Ten ladies gathered on the 6th February at Spring Creek Station to talk about Vulnerability. Many of the ladies had watched the Ted Talk by Brené Brown.
Some of the words that emerged as we grappled with the meaning were:
- safe to fail
- lack of confidence
- lack of success in society
- essential for learning
We considered what was the opposite to vulnerability. Narcissism emerged as one idea. Some women considered vulnerability a negative term, something to be avoided and not embraced. Rather than vulnerability, we should seek the opposite … to develop resilience.
Vulnerable to ourselves
Are we able to be vulnerable to ourselves? Are we honest about our shortcomings, those areas of our life still requiring development? If we are in denial about our weaknesses we are at risk of lying to ourselves.
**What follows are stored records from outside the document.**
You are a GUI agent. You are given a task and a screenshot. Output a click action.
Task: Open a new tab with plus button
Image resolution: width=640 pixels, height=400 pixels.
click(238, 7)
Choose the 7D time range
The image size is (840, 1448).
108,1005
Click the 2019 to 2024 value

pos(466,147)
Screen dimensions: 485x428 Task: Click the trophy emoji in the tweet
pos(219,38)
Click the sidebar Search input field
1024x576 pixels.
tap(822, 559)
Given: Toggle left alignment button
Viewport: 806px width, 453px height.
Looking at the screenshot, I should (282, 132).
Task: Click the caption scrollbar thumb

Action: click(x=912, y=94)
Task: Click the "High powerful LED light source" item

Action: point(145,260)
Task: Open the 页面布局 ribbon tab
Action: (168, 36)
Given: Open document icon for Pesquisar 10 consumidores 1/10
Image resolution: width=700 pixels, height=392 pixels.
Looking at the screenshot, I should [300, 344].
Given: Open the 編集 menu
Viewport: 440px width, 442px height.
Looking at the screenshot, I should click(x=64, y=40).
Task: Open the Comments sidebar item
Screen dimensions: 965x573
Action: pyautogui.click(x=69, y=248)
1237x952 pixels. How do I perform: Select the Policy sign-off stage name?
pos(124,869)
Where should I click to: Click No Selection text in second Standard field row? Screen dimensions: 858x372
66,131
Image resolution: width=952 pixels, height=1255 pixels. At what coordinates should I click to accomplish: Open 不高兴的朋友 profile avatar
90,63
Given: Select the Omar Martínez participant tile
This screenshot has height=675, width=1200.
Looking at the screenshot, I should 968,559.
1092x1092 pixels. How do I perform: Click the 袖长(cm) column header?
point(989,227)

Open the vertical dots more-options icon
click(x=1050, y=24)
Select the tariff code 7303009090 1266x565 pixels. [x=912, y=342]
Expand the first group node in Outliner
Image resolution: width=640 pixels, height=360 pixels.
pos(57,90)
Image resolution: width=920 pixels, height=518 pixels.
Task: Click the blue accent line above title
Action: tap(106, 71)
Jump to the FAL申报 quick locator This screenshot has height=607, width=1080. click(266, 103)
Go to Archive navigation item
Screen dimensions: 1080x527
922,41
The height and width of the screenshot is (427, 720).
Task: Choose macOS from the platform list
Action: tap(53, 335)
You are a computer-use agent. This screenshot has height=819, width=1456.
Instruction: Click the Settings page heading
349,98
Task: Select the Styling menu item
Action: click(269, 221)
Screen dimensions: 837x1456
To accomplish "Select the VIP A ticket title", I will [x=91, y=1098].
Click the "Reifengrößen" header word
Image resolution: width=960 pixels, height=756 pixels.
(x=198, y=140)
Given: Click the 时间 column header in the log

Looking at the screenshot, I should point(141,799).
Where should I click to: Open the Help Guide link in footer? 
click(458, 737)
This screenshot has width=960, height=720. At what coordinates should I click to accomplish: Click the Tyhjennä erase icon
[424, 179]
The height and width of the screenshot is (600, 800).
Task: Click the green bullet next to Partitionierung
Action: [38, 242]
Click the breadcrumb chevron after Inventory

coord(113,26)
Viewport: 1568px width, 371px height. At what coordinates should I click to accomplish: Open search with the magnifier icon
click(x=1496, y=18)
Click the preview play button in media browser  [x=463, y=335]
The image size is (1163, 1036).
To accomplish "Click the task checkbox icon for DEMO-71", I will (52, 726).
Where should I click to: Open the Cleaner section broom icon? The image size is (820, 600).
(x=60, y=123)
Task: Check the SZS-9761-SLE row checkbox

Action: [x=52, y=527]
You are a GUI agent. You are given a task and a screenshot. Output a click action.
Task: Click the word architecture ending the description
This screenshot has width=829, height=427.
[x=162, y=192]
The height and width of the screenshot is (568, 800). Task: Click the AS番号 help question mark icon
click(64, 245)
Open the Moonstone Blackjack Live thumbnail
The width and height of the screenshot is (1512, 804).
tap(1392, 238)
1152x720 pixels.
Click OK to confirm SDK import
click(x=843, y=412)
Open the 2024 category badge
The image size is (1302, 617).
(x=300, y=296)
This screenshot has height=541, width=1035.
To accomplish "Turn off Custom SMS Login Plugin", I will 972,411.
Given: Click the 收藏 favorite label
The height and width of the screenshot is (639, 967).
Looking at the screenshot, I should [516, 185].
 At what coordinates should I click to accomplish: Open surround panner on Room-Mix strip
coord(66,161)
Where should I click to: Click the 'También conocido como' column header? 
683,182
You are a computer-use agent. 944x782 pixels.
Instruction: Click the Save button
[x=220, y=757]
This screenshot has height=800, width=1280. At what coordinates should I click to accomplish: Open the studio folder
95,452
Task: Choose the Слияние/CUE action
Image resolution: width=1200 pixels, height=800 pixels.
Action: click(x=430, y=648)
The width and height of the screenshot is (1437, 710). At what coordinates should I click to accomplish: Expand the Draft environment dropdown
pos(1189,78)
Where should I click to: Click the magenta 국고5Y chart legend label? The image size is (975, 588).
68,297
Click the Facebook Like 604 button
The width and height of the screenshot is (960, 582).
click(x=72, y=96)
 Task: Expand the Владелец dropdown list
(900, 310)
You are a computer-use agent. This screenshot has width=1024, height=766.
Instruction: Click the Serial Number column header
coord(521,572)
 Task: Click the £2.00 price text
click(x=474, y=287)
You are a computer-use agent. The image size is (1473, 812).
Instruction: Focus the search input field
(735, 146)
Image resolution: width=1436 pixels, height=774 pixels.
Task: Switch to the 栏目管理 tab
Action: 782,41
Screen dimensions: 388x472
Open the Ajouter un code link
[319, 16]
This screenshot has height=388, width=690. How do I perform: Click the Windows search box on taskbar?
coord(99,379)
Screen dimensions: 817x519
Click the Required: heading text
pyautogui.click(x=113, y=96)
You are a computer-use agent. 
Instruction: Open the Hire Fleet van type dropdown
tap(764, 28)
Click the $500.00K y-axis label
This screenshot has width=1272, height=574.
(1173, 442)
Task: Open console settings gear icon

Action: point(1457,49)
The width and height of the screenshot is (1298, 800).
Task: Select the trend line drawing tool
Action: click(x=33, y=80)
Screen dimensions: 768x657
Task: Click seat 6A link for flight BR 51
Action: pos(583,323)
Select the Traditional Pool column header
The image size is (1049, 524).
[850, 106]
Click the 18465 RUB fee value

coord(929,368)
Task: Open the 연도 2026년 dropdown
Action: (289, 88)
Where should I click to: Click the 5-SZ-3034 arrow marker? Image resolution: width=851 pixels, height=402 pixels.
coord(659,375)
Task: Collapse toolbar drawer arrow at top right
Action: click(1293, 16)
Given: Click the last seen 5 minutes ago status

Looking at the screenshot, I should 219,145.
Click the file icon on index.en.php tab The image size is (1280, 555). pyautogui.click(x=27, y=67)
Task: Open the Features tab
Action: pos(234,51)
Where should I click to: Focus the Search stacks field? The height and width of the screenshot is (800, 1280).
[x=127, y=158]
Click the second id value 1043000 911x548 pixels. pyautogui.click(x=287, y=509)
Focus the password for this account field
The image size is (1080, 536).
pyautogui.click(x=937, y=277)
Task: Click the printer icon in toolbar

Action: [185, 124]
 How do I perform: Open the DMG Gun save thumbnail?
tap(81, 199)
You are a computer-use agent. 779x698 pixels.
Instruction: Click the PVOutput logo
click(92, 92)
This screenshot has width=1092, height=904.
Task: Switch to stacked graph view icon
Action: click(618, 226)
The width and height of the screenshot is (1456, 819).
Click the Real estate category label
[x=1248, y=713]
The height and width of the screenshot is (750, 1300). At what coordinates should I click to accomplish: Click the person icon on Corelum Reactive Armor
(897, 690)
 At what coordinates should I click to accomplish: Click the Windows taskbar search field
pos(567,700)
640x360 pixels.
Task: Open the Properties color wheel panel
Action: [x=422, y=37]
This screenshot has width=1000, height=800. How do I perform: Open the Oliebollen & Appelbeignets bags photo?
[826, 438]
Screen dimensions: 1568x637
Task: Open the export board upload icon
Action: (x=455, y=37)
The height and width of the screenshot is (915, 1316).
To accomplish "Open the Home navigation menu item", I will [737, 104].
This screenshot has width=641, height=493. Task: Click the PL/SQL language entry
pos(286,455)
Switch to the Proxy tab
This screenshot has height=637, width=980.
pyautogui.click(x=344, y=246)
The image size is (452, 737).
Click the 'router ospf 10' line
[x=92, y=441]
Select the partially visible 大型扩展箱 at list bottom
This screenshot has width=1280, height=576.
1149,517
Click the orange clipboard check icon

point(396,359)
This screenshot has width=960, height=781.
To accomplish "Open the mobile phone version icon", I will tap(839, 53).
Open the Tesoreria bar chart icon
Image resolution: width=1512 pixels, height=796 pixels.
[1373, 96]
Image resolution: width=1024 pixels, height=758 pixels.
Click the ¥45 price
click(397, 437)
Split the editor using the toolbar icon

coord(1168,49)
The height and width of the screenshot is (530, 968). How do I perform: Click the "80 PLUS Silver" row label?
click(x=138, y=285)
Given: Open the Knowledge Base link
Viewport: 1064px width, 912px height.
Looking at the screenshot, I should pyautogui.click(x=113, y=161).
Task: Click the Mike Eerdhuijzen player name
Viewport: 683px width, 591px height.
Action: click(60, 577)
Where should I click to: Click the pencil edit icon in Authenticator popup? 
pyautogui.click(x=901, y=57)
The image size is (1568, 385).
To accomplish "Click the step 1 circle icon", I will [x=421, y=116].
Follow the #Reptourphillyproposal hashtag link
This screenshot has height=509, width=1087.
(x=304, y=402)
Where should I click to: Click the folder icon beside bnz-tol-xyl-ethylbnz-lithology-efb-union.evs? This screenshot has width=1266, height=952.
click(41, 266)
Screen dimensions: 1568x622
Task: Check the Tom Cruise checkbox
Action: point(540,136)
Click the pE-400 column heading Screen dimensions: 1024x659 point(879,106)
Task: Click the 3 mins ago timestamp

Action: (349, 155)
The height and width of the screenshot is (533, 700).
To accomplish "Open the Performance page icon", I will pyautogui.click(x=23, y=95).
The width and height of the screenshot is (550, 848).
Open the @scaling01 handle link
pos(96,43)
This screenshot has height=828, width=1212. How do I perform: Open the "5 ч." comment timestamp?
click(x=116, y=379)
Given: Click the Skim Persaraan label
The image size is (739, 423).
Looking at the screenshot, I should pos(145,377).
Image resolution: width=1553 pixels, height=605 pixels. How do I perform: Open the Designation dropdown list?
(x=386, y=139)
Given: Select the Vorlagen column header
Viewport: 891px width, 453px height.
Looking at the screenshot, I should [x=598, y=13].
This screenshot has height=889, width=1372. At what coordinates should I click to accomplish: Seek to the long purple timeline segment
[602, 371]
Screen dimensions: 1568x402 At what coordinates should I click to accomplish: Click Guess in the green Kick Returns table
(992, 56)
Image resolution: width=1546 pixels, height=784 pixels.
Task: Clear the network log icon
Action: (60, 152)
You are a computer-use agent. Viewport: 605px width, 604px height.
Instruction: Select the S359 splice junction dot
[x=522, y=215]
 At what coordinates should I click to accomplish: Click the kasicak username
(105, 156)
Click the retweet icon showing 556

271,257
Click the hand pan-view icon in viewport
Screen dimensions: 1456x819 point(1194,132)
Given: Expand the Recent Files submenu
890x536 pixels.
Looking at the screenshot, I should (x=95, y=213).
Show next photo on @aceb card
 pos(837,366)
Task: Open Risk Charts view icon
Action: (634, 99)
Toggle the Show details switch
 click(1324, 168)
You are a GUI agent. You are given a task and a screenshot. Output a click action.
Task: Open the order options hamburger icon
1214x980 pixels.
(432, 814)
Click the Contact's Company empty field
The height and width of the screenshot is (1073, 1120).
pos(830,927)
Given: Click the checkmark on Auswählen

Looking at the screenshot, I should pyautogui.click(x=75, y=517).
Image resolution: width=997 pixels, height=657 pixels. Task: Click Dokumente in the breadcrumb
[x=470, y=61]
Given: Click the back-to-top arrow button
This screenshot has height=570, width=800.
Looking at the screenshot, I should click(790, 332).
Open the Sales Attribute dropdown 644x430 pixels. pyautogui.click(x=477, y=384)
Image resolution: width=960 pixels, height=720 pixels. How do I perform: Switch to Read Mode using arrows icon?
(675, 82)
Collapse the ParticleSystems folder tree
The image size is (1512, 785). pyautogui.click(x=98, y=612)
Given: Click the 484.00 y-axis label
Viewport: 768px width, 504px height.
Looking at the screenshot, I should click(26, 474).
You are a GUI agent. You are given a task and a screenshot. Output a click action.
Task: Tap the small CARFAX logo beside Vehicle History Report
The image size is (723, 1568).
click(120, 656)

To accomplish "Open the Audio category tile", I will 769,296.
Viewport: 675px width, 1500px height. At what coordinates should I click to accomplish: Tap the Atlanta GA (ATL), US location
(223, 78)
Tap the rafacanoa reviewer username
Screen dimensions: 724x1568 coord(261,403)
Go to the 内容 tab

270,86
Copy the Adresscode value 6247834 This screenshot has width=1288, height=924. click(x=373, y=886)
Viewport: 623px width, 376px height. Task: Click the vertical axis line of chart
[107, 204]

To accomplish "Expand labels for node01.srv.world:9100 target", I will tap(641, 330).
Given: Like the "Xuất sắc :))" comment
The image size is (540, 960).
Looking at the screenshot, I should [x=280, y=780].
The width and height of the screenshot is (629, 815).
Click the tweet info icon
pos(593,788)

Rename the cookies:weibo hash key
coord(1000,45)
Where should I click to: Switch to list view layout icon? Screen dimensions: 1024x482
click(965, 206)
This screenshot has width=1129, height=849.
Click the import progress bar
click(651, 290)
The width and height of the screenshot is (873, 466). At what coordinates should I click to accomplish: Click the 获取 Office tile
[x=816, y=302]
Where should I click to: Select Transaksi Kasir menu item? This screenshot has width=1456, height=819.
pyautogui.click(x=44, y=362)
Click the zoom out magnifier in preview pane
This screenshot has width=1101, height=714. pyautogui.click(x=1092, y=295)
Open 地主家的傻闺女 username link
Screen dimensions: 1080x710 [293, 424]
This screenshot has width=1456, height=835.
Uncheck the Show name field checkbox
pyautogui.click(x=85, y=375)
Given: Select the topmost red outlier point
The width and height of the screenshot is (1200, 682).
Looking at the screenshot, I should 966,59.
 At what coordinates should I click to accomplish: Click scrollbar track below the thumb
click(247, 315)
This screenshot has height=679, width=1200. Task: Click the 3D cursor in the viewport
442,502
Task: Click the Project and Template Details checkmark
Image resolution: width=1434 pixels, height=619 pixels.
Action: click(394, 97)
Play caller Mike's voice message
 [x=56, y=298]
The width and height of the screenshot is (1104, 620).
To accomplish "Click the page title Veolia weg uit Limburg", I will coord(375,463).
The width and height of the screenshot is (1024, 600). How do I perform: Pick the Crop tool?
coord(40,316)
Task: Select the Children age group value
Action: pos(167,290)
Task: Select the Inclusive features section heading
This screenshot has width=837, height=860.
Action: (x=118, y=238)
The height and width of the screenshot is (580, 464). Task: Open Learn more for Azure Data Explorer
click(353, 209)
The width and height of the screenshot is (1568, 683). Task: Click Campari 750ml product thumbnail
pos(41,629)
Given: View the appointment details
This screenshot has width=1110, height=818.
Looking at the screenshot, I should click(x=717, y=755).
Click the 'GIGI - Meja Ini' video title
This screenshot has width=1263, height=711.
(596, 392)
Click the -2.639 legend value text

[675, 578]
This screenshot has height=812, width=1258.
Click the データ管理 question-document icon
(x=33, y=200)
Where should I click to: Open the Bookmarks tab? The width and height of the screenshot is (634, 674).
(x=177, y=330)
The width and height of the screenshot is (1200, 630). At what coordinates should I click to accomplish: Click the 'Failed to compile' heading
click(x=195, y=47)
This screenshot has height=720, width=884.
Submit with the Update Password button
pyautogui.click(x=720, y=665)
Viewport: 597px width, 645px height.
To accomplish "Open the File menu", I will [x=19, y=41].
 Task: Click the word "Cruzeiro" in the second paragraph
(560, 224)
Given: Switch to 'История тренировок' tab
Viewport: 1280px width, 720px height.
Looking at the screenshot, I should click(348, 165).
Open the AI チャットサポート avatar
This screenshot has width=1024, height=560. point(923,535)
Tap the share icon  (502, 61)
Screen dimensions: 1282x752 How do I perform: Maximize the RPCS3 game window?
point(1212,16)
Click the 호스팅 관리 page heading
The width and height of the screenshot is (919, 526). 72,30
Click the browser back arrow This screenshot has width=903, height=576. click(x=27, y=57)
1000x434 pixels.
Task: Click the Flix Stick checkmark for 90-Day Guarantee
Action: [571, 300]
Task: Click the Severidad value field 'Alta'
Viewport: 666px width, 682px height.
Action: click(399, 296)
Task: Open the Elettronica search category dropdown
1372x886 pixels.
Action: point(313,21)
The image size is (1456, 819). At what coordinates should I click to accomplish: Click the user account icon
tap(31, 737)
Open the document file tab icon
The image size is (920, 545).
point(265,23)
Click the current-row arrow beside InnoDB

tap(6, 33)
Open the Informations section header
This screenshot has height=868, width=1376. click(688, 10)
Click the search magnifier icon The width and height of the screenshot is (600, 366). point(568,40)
The end game of this pathway is extreme narcissism.
The discussion invariably turned to considering gender typical responses to vulnerability. Women are much more likely to admit their vulnerabilities. Though we did not explore this as much as we might (an opportunity to revisit?)
Are we victims? Or do we own our vulnerability?
A poignant moment in the day emerged when one participant shared what she had come to understand about vulnerability from studying Brené.’s work. She had realised that our vulnerability is ours. We need to own it. This is a powerful idea because, when you think about it, if you don’t own your vulnerability then you are embracing a victim mentality. Owning our vulnerability is a pathway to taking full responsibility for who we are, what we do and what happens to us.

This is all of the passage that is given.